The ball must not weigh less than 5 nor more than 5 1/4 ounces avoirdupois, and must be between 9 and 9 1/4 inches in circumference. The bat must not be more than 2 1/2 inches in diameter in the thickest part. - A base ball ground should be a level area of fine turf about 600 ft. in length by 400 in breadth, at one end of which a square of 90 ft. is marked out. At the lower angle of this, designated as the home base, is fixed a white iron plate or stone, while the other angles are indicated by white canvas bags filled with sawdust and attached to posts, or more commonly iron pins, sunk in the ground. Nine players constitute a side, one side taking the bat and the other the field. The batsman stands at the home base, having the pitcher opposite to him, at the distance of 45 ft., and the catcher behind. A player is also stationed at or near each of the three canvas bags, known as the first, second, and third bases, and which are respectively on the right, opposite to, and on the left of the batsman. Besides these, there is a short field, called the short stop, behind the pitcher, and a right, centre, and left field at a considerable distance in the rear of the second base, the duties of all of whom are to catch or stop the balls and return them to the pitcher or the basemen.

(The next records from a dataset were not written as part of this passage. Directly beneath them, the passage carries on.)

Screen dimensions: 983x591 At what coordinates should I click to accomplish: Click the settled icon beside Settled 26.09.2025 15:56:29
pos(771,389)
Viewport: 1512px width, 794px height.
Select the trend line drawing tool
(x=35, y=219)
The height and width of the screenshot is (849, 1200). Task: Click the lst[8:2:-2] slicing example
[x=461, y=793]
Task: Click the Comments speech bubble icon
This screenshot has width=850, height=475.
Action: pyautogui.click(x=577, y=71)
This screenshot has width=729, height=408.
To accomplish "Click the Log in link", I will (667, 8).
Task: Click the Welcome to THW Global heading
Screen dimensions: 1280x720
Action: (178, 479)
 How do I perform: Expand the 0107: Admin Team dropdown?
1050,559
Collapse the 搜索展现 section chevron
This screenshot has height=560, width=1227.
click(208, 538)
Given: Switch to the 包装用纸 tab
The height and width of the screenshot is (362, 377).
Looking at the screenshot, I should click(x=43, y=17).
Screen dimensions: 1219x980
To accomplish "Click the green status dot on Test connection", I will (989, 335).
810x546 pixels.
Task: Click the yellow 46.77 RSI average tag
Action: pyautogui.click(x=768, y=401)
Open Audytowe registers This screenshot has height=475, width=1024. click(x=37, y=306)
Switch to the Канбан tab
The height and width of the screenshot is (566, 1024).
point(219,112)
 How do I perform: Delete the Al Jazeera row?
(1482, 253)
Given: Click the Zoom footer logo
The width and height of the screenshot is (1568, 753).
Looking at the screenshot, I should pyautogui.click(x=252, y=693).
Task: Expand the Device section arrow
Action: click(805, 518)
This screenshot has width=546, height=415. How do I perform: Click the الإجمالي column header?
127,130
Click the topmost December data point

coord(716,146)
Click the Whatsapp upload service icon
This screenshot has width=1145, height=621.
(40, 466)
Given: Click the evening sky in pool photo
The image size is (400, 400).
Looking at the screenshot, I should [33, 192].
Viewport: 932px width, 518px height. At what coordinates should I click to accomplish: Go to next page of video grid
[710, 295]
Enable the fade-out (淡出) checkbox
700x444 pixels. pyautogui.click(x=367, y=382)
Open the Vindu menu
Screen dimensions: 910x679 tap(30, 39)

The positions of the players as well as those of the bases will be understood by reference to the annexed diagram. A captain, who is generally the catcher, assigns the places of the players on his side and directs the game. One or two definitions must precede a description of the actual game. The batsman may strike a ball in two ways, "fair" and "foul." It is a fair ball when it is struck in a direction lying within the lines of range of the home and third base, or of the home and first base - supposing those lines indefinitely continued in the direction of the field - and when it first touches the ground, a player, or any object within those lines. It is a foul ball when struck outside those limits, either to the right, left, or rear of the batsman. - The actual form of play is as follows: When the batsman has struck a fair ball, or when he has struck three times at any fairly delivered ball and missed it each time, he must start for the first base; from which it is his object to reach in turn, as he has opportunity, the second, third, and again the "home." When he succeeds in reaching the home base without being put out, and after having successively touched the first, second, and third bases, he is entitled to score one run.
As soon as each batsman begins to run the bases, he is succeeded at the bat by another player of his own side, the succession continuing until three players of the side are out, when the side goes to the field, and their adversaries take their innings. A player may be put out in the following different ways: 1, if while he is acting as batsman a fair ball struck by him be caught by an adversary before it touches the ground; 2, when a foul ball struck by him is either so caught, or caught on the first bound; 3, if a fair ball struck by him is held by his adversary on the first base before he reaches that base; 4, if he strikes three times at fairly delivered balls, misses each time, and each time the ball is caught by the catcher, or if, after so striking, the ball is held by the player on first base before he can reach it; 5, if while running the bases he is touched by the ball, while in play, in the hands of an adversary, at a time when no part of his person is touching any base; 6, if he wilfully breaks certain important rules concerning details of play, or attempts to frustrate by any improper means a legitimate attempt to put him out - by knocking the ball from the hand of a player, or in other ways.
A ball is said to be out of play after a foul stroke, until it has been returned to the hands of the pitcher. Nine innings are played on each side, and the party making the greatest number of runs wins the game. - The rules observed throughout the country in playing the game are those agreed upon by the two national associations of base ball players - one of professional players, so called, and the other of amateurs. Representatives of the different clubs belonging to these meet annually in convention, revise the rules of play, settle contested points, etc.; and reference may be made to their code of regulations, printed in all base ball players' manuals, for further information concerning the details of the game.